*QUOTED PASSAGE*:
BEGIN
An impeller includes: a cylinder that includes a circular plate-shaped circular plate and a peripheral wall that extends from an outer peripheral edge of the circular plate along a rotation shaft of the impeller; and a blade mounted to an outer peripheral surface of the peripheral wall, the blade being configured to send air. The circular plate has a circular plate opening at a center, the circular plate opening penetrating the circular plate along the rotation shaft, and a sidewall opening is formed at the peripheral wall, the sidewall opening penetrating the peripheral wall along a direction different from a direction parallel to the rotation shaft.
END
(A run of records)
BEGIN
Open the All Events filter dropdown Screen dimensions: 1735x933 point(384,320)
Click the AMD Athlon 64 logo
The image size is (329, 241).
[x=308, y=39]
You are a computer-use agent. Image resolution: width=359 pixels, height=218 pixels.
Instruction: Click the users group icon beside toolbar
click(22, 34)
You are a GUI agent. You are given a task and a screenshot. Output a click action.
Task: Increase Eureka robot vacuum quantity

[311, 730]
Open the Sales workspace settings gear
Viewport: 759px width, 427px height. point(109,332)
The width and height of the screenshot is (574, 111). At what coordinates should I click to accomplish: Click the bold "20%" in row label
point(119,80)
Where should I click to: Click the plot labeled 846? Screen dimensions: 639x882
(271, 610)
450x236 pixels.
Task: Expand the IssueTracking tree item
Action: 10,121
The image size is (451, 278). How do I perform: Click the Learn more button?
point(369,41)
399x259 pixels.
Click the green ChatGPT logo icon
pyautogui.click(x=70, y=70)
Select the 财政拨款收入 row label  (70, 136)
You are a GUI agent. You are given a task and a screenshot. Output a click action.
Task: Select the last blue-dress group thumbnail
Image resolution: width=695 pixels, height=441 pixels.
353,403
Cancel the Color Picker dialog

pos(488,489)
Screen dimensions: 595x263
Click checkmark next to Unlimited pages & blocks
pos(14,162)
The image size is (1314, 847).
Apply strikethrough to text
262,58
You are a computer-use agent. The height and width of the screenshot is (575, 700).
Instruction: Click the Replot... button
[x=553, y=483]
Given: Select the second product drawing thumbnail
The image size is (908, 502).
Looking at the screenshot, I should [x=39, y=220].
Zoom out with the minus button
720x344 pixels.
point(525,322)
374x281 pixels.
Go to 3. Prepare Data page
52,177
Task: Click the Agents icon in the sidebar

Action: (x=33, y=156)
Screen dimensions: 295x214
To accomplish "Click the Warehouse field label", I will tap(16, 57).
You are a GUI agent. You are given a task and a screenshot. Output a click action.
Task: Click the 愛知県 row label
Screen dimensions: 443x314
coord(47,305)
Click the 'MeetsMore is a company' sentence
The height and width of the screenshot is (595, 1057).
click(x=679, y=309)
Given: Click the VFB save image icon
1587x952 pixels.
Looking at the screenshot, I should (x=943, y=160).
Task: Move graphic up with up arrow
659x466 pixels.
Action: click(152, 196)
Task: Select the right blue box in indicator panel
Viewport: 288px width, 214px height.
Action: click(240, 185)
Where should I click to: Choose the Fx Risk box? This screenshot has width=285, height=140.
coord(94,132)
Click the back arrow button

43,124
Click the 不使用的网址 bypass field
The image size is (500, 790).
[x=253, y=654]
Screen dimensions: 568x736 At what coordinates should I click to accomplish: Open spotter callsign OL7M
END
*DIRECTION 1*: In the impeller description above, copy the text word for word, starting at "An impeller includes: a" and ending at "the rotation shaft.".
*DIRECTION 2*:
Answer these questions from the impeller description above:
(a) On what surface is the blade mounted?
(b) Where on the circular plate is the circular plate opening located?
(c) Along what direction does the sidewall opening penetrate the peripheral wall?

*EXERCISE SOLUTION 1*:
An impeller includes: a cylinder that includes a circular plate-shaped circular plate and a peripheral wall that extends from an outer peripheral edge of the circular plate along a rotation shaft of the impeller; and a blade mounted to an outer peripheral surface of the peripheral wall, the blade being configured to send air. The circular plate has a circular plate opening at a center, the circular plate opening penetrating the circular plate along the rotation shaft, and a sidewall opening is formed at the peripheral wall, the sidewall opening penetrating the peripheral wall along a direction different from a direction parallel to the rotation shaft.

*EXERCISE SOLUTION 2*:
(a) On an outer peripheral surface of the peripheral wall.
(b) At the center of the circular plate.
(c) Along a direction different from a direction parallel to the rotation shaft.